-- Study material follows --

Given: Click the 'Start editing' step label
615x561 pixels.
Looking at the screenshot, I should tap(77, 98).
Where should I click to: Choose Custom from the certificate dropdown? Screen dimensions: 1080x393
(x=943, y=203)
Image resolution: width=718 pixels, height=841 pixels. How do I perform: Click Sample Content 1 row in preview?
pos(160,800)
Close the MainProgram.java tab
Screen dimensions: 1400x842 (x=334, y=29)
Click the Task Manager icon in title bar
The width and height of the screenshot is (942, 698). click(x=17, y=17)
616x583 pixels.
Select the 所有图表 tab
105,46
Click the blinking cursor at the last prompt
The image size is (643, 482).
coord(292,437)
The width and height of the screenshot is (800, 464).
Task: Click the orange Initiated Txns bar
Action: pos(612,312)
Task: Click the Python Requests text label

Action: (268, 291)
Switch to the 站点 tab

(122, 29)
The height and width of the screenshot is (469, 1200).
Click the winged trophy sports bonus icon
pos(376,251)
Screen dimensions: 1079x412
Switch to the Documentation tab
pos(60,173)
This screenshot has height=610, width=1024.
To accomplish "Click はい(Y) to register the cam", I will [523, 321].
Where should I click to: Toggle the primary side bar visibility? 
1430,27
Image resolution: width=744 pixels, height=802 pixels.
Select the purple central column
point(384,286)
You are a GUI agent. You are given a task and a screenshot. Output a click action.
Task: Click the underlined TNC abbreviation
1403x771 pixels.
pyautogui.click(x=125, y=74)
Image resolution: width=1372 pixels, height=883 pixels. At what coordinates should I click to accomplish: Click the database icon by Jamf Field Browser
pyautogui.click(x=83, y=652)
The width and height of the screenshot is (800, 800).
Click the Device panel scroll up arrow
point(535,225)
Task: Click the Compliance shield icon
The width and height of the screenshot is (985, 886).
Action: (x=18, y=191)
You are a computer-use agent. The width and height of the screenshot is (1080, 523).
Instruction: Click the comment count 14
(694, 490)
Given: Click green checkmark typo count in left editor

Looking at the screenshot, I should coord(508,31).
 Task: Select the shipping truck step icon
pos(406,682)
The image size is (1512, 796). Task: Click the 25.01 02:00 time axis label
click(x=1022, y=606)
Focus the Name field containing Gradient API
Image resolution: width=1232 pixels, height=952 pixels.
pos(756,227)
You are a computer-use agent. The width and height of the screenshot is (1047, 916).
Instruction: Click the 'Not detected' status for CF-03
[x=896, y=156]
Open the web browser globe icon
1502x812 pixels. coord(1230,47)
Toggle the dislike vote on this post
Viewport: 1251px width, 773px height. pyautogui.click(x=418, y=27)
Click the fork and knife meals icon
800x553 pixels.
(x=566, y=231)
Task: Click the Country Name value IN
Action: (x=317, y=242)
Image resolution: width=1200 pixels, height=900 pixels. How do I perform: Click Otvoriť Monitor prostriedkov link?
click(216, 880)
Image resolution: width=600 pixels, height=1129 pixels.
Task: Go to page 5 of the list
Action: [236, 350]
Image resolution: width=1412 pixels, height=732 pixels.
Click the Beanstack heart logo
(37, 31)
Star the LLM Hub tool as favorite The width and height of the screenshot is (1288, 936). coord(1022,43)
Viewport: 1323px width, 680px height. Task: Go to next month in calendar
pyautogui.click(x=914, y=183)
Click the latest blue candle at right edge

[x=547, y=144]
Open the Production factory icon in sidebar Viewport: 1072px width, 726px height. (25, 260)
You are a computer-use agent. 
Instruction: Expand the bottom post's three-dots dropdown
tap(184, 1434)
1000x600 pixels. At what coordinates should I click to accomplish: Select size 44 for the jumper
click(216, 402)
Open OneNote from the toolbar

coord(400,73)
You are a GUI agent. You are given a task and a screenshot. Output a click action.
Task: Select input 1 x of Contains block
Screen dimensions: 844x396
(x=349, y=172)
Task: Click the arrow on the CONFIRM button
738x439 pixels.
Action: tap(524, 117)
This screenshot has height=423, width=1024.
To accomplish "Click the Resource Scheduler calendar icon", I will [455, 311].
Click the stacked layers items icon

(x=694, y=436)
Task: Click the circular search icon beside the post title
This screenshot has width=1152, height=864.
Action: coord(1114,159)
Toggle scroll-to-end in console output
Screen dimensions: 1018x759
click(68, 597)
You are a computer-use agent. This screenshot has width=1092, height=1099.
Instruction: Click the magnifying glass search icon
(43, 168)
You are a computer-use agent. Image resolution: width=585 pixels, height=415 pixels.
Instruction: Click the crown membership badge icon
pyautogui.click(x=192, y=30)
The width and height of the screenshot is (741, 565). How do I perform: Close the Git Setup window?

-- Study material concluded --

Begin with the line that has "1000x600 pixels. At" in the listing above and end after the line that has "Task: Click the circular"; output those lines exactly.

1000x600 pixels. At what coordinates should I click to accomplish: Select size 44 for the jumper
click(216, 402)
Open OneNote from the toolbar

coord(400,73)
You are a GUI agent. You are given a task and a screenshot. Output a click action.
Task: Select input 1 x of Contains block
Screen dimensions: 844x396
(x=349, y=172)
Task: Click the arrow on the CONFIRM button
738x439 pixels.
Action: tap(524, 117)
This screenshot has height=423, width=1024.
To accomplish "Click the Resource Scheduler calendar icon", I will [455, 311].
Click the stacked layers items icon

(x=694, y=436)
Task: Click the circular search icon beside the post title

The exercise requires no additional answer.